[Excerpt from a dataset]
[start]

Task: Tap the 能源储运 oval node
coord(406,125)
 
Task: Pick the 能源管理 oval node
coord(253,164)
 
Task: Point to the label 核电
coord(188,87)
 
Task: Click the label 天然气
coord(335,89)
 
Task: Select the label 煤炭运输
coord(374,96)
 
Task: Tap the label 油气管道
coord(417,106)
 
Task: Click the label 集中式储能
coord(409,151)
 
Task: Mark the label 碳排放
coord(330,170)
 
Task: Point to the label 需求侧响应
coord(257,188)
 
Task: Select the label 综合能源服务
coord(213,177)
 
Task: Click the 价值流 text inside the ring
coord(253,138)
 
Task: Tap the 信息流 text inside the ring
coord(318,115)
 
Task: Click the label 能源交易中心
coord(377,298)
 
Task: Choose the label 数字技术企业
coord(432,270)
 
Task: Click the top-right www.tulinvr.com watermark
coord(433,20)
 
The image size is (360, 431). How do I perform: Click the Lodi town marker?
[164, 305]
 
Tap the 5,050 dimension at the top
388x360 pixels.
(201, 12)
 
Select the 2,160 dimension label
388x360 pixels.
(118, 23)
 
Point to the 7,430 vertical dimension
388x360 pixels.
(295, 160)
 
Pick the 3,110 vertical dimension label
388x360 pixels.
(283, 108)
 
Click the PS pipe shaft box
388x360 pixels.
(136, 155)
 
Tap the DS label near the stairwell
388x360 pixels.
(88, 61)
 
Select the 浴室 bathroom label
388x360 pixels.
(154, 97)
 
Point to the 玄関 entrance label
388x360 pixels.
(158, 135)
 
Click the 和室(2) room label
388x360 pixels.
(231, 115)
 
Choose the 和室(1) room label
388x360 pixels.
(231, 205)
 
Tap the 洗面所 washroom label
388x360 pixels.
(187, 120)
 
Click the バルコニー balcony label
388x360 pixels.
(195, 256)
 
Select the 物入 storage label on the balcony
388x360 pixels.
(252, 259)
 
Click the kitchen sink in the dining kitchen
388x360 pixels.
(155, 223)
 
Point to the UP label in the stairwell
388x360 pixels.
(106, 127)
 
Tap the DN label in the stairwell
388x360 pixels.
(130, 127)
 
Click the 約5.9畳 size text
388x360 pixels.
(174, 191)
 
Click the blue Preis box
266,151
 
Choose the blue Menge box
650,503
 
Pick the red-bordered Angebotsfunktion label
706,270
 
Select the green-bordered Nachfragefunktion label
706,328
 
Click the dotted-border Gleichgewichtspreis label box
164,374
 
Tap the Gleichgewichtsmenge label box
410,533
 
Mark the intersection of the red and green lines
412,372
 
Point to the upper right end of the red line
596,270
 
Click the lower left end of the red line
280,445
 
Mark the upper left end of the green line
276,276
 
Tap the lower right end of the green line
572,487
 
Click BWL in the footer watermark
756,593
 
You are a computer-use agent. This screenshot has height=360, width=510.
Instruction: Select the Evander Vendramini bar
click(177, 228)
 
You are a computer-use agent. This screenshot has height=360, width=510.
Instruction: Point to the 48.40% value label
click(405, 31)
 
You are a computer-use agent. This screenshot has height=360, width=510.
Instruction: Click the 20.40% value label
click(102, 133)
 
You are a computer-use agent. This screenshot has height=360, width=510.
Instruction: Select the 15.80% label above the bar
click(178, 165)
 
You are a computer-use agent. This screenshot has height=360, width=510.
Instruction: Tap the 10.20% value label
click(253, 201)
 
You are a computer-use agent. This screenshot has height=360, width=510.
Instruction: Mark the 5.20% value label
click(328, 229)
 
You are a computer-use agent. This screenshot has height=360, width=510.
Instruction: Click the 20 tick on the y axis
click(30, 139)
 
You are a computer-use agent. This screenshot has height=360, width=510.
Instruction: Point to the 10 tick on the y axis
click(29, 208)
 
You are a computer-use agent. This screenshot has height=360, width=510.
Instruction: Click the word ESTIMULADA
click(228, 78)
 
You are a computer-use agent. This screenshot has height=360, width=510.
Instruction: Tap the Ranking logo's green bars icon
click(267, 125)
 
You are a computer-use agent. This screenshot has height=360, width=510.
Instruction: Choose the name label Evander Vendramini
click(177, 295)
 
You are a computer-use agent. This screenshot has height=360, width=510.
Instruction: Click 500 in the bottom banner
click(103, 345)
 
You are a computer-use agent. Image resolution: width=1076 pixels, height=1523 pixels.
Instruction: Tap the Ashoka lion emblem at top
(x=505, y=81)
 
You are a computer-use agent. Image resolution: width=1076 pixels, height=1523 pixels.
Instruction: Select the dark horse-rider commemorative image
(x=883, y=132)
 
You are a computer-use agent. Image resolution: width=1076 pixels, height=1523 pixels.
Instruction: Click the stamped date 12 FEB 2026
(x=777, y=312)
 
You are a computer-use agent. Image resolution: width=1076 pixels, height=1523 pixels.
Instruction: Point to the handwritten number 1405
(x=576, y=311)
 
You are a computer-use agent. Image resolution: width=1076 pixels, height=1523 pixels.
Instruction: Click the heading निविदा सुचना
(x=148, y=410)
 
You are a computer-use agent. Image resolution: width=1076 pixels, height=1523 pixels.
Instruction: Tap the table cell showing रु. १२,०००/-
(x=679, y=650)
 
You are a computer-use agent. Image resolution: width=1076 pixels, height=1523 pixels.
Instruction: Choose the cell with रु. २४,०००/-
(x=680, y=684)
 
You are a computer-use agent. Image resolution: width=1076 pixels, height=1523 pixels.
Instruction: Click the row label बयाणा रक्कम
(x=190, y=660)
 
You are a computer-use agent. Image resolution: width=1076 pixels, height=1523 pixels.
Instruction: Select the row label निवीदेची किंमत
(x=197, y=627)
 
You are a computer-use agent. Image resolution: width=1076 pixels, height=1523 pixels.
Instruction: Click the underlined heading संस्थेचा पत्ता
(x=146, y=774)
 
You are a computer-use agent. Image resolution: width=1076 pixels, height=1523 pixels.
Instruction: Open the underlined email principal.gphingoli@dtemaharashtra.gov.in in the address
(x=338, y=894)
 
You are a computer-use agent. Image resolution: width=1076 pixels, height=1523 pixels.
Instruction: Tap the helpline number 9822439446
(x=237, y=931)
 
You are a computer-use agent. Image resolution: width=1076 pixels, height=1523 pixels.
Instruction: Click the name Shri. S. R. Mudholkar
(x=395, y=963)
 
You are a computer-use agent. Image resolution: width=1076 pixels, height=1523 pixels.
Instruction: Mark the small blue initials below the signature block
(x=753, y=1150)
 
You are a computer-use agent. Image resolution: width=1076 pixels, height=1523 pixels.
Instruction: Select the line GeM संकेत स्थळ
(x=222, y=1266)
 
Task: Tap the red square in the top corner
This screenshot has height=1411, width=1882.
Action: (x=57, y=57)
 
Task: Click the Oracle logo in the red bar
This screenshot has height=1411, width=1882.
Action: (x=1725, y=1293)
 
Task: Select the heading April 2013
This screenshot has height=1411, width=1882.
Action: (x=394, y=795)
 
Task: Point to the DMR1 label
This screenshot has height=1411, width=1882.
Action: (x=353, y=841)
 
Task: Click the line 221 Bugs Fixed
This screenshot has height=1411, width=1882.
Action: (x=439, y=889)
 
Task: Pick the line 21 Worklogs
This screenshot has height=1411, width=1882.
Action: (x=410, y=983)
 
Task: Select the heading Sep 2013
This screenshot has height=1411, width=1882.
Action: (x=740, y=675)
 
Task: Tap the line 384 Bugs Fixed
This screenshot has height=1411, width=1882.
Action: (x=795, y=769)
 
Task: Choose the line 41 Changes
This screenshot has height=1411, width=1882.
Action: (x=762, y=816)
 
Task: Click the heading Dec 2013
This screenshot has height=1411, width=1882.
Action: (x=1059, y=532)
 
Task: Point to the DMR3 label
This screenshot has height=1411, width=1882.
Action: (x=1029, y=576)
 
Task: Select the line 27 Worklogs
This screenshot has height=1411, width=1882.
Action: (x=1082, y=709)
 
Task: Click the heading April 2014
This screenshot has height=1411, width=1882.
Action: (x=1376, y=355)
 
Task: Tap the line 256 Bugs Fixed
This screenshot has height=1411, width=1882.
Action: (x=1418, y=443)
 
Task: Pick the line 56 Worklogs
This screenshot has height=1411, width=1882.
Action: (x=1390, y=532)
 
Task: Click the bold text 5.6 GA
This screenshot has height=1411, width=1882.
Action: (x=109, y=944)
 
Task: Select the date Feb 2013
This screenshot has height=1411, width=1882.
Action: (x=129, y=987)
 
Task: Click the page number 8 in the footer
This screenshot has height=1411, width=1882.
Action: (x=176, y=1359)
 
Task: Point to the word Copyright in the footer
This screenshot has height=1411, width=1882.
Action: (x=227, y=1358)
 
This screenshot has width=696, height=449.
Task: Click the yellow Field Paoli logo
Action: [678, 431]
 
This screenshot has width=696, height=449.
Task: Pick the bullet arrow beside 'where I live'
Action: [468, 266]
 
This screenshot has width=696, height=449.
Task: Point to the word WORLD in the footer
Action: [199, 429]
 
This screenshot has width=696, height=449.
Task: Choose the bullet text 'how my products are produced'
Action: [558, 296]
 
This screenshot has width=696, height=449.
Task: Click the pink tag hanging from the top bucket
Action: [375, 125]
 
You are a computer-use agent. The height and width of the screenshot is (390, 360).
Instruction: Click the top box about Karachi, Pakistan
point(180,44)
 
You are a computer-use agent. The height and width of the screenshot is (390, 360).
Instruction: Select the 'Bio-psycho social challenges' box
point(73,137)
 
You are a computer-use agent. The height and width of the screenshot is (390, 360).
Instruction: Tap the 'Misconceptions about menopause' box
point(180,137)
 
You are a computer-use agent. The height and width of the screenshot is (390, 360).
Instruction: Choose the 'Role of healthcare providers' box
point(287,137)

[end]

Print the entries above again without any change, from the line containing "Task: Point to the label 需求侧响应" to the line containing "coord(432,270)", including both of those lines.

- [Result for this exercise]
Task: Point to the label 需求侧响应
coord(257,188)
 
Task: Select the label 综合能源服务
coord(213,177)
 
Task: Click the 价值流 text inside the ring
coord(253,138)
 
Task: Tap the 信息流 text inside the ring
coord(318,115)
 
Task: Click the label 能源交易中心
coord(377,298)
 
Task: Choose the label 数字技术企业
coord(432,270)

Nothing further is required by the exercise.